Néanmoins la baisse du zloty a été mal accueillie par les citoyens polonais
ordinaires qui avaient contracté des prêts pour l’achat d’une maison ou d’un
appartement en devises étrangères ; elle a aussi été mal accueillie par les entrepreneurs. Des milliers d’entreprises avaient pris des options sur devises avec
des banques lorsque le zloty était fort, espérant vendre des euros aux banques
à un taux plus élevé que le taux officiel. Toutefois, avec la faiblesse du zloty,
le taux de change est tombé beaucoup plus bas que le taux officiel. Des entreprises ont dû vendre des euros aux banques à un taux de change beaucoup
plus bas que le taux officiel.
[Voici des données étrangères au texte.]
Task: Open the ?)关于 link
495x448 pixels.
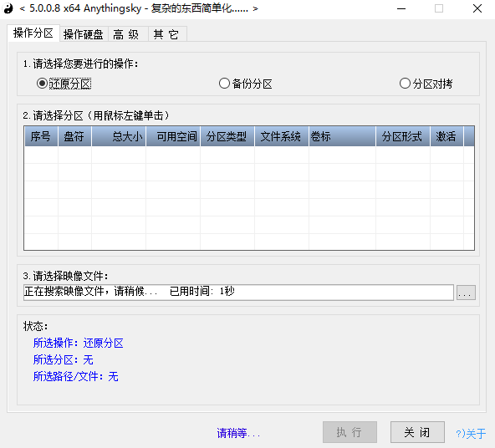Action: [471, 433]
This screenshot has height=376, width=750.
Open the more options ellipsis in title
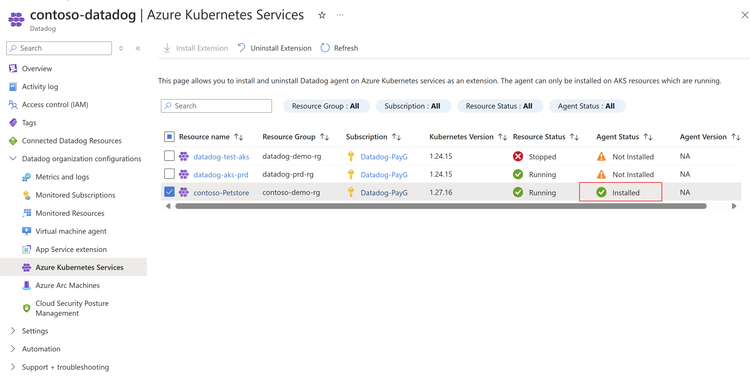(340, 15)
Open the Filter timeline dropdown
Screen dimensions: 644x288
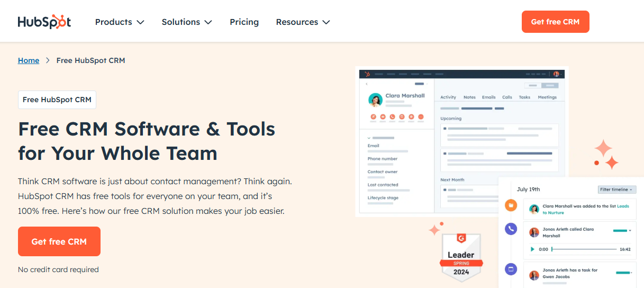[617, 190]
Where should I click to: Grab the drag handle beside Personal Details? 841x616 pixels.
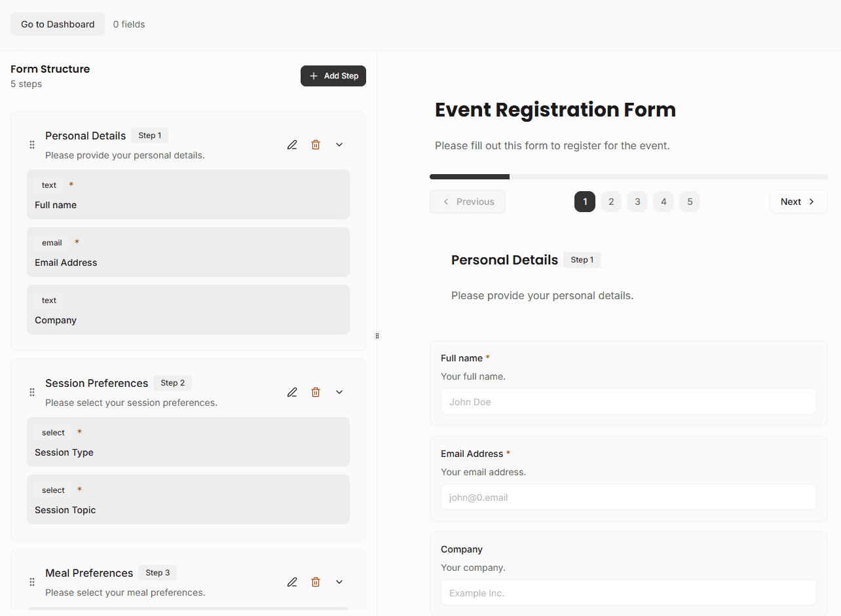31,144
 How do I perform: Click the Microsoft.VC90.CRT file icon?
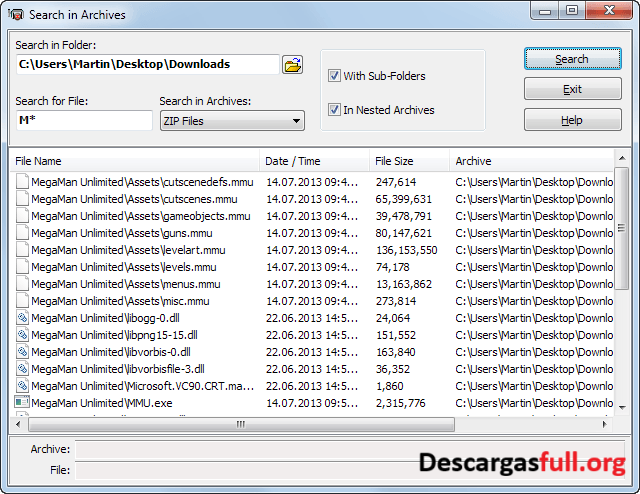point(22,386)
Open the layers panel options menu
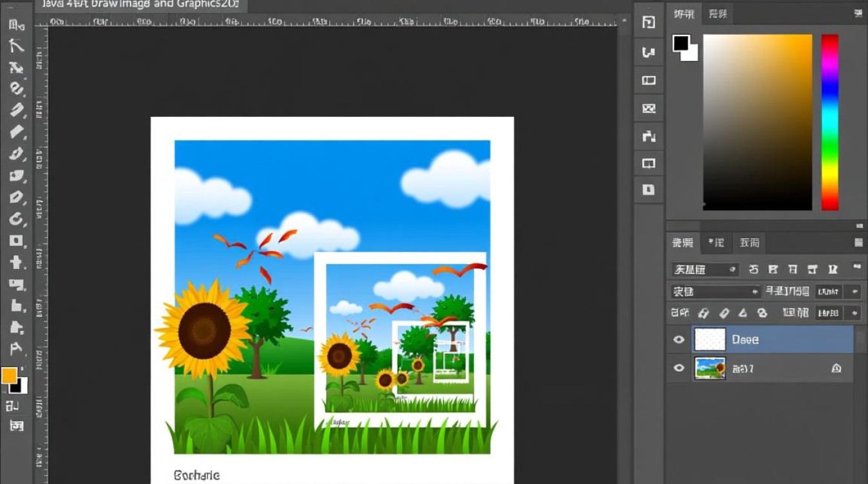Image resolution: width=868 pixels, height=484 pixels. tap(858, 243)
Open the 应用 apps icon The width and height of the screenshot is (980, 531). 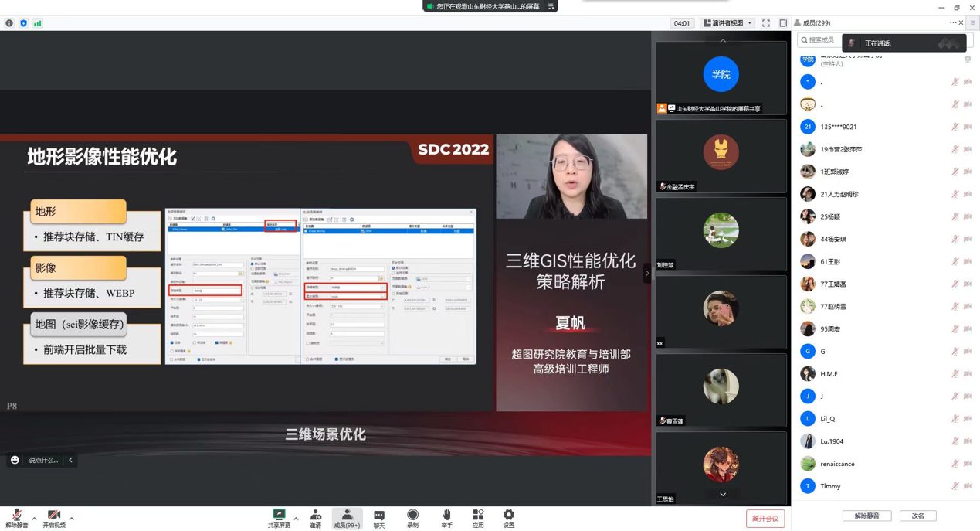point(478,518)
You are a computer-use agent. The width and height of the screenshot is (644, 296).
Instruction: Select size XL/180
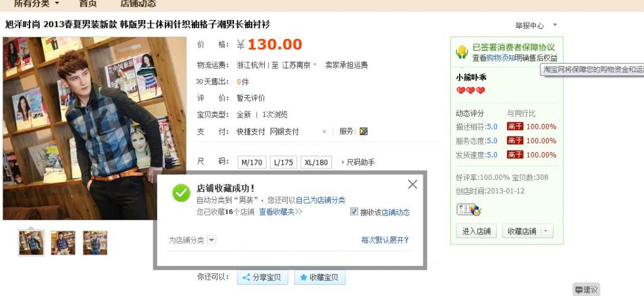(316, 162)
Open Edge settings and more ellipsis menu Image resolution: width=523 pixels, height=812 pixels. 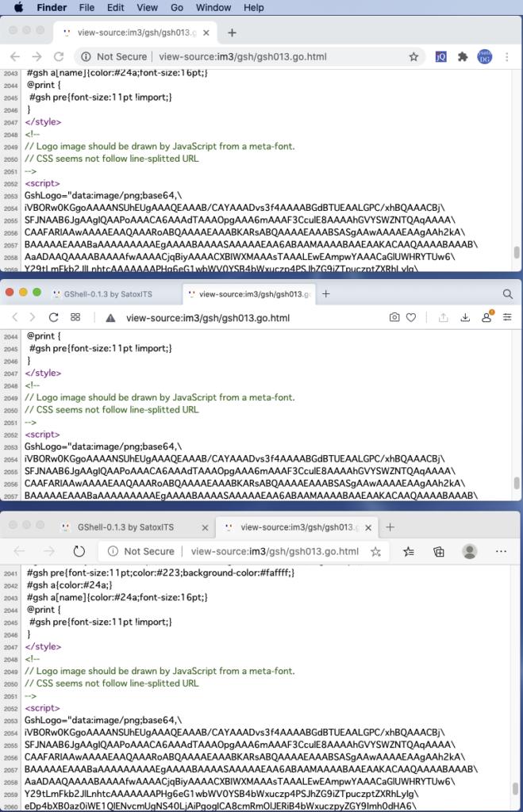point(501,551)
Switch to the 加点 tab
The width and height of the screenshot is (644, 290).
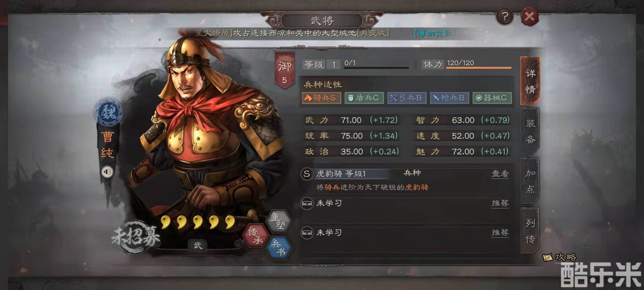(530, 181)
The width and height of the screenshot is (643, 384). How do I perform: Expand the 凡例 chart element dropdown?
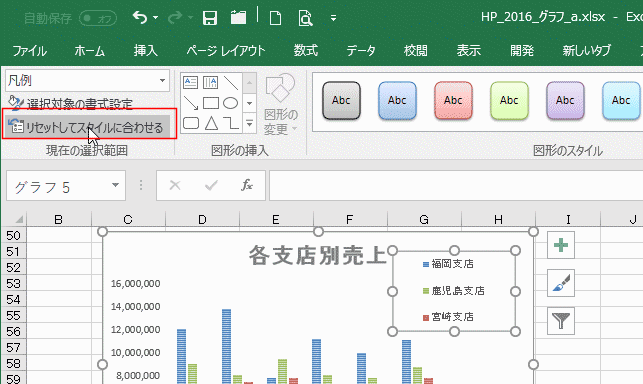(162, 80)
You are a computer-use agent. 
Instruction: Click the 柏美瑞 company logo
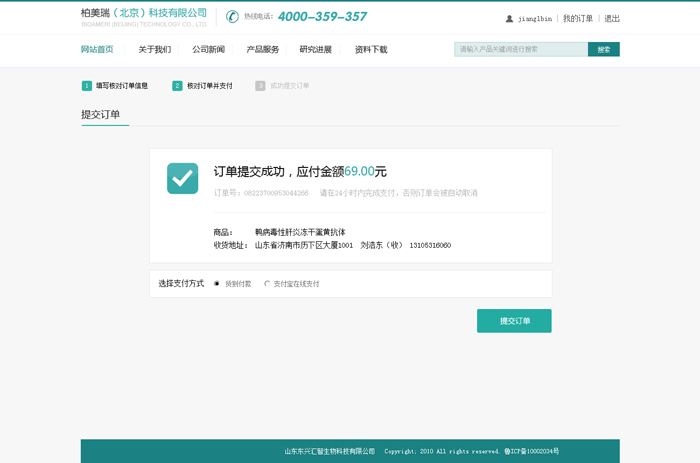[144, 17]
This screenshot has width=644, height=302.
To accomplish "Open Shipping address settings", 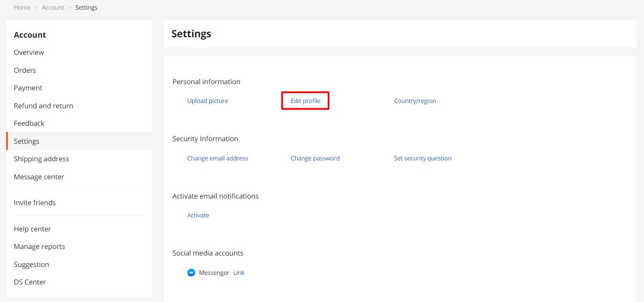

Certaines entreprises n’ont pas pu honorer les
obligations de leurs prises d’options sur devises et ont dû déclarer faillite.
Ce sont les sociétés dont les propriétaires étaient polonais qui étaient les
perdantes ; les vendeurs d’options sur devises étaient en revanche des institutions internationales. Quatre-vingt quinze pour cent des accords portant
sur des options sur devises ont été conclus en juillet 2008, date à laquelle le
zloty était le plus fort. La police polonaise enquête pour déterminer s’il y a
eu violation de la loi dans cette affaire. Le vice-Premier ministre et ministre de l’Économie, Waldemar Pawlak, qui est aussi un dirigeant de Polskie
Stronnictwo Ludowe (PSL-Parti paysan polonais), parti qui a formé une coalition avec Platforma Obywatelska (PO-Plateforme civique), déclare vouloir
annuler les options sur devises qui, selon lui, constituent « un vol aux dépens
des entreprises polonaises ».
La baisse du zloty a entraîné une perte pour plus de 1,3 million de propriétaires d’exploitation agricole qui, en fonction de la superficie de leur exploitation, reçoivent des paiements calculés sur la base d’une règle de l’UE fondée
sur les taux de change au 30 septembre 2008. Or la valeur du zloty était considérablement plus faible à cette date qu’aujourd’hui, et le coût des moyens de
production de l’agriculture (les machines agricoles, les engrais, etc.) dépend
dans une large mesure du taux de change de l’euro.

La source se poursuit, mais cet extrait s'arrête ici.